**EXERCISE REQUIREMENTS**
Copy every line of the data between the lines holding "Task: Select the напр_500_00 legend marker" and "tap(44, 576)", inclusive. Add 140 to each coordinate value and leave all other text and numbers unchanged.
-- Begin RECORDED DATA --
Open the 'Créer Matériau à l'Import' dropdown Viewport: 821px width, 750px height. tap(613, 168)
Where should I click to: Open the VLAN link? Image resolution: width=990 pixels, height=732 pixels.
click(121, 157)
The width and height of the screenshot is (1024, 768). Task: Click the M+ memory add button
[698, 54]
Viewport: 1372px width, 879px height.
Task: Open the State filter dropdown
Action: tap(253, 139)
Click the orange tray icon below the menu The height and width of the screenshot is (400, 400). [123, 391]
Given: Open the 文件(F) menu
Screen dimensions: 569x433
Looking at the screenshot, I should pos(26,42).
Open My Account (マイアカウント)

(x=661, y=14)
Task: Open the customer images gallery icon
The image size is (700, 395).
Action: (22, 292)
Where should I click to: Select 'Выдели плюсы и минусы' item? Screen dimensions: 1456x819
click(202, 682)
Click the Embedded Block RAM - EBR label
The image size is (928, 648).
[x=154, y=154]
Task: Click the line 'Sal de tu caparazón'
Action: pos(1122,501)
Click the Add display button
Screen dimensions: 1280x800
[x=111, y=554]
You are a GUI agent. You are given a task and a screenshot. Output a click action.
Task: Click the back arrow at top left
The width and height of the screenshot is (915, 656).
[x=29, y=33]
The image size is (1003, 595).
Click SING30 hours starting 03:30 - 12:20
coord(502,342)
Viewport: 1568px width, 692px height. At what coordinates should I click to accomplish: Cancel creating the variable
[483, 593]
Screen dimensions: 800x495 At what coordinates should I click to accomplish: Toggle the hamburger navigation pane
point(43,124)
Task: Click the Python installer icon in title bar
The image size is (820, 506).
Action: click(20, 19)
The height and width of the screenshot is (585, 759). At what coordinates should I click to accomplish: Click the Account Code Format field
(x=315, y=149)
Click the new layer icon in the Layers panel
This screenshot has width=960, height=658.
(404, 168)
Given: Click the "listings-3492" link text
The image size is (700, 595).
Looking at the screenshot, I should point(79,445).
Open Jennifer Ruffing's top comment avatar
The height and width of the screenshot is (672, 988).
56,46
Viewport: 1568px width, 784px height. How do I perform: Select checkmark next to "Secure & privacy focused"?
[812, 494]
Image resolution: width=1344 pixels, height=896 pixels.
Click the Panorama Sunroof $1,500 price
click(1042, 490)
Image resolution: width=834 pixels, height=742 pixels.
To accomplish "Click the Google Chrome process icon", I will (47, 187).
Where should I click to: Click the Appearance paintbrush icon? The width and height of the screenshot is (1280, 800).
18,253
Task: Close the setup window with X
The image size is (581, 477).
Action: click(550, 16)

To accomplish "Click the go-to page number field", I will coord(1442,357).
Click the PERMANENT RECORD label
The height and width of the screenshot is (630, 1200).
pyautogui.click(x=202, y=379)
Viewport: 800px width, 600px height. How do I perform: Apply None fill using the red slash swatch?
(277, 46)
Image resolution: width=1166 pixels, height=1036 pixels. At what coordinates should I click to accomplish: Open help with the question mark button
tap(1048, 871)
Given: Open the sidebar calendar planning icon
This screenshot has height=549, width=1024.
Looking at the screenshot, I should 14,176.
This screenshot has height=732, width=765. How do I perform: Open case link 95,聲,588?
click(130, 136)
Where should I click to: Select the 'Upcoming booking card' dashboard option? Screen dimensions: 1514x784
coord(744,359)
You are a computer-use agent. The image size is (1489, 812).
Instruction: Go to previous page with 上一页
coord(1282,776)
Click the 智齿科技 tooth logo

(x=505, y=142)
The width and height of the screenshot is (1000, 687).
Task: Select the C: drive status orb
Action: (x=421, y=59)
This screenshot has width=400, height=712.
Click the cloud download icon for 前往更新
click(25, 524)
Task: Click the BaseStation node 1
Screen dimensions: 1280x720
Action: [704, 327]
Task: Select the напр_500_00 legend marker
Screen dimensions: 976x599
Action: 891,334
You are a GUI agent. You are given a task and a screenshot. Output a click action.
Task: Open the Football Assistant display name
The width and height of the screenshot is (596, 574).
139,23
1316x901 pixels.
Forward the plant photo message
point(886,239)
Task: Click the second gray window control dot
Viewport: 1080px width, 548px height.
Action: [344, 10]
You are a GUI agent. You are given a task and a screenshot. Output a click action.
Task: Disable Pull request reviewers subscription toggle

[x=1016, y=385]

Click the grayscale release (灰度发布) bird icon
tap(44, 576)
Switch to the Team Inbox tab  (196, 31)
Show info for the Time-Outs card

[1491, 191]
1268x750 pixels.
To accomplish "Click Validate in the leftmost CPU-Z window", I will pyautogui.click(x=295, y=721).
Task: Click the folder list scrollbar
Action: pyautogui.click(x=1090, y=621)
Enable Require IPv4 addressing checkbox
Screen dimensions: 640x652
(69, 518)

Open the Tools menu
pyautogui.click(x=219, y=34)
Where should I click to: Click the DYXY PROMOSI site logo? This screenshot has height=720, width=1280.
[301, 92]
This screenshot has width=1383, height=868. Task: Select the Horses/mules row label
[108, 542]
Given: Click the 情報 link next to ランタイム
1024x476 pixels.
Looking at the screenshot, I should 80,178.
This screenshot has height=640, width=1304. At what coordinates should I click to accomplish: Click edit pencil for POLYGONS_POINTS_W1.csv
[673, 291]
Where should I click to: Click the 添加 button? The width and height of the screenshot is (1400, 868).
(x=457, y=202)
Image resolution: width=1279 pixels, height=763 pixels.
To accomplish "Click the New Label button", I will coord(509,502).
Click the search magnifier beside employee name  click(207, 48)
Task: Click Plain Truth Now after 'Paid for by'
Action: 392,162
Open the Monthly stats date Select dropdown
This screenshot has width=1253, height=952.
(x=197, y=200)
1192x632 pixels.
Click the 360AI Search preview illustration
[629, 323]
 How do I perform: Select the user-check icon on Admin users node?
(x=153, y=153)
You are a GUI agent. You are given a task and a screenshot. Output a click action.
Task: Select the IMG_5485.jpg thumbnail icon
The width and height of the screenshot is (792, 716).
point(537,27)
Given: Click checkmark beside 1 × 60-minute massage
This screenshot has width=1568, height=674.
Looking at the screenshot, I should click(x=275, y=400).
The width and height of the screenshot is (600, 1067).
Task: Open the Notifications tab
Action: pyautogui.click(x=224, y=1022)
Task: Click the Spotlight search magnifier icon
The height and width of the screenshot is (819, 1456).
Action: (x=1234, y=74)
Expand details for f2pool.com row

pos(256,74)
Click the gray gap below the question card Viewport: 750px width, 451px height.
-- End RECORDED DATA --
**EXERCISE OUTPUT**
Task: Select the напр_500_00 legend marker
Screen dimensions: 976x599
Action: 1031,474
You are a GUI agent. You are given a task and a screenshot. Output a click action.
Task: Open the Football Assistant display name
The width and height of the screenshot is (596, 574).
279,163
1316x901 pixels.
Forward the plant photo message
point(1026,379)
Task: Click the second gray window control dot
Viewport: 1080px width, 548px height.
Action: [484, 150]
You are a GUI agent. You are given a task and a screenshot. Output a click action.
Task: Disable Pull request reviewers subscription toggle

[x=1156, y=525]

Click the grayscale release (灰度发布) bird icon
tap(184, 716)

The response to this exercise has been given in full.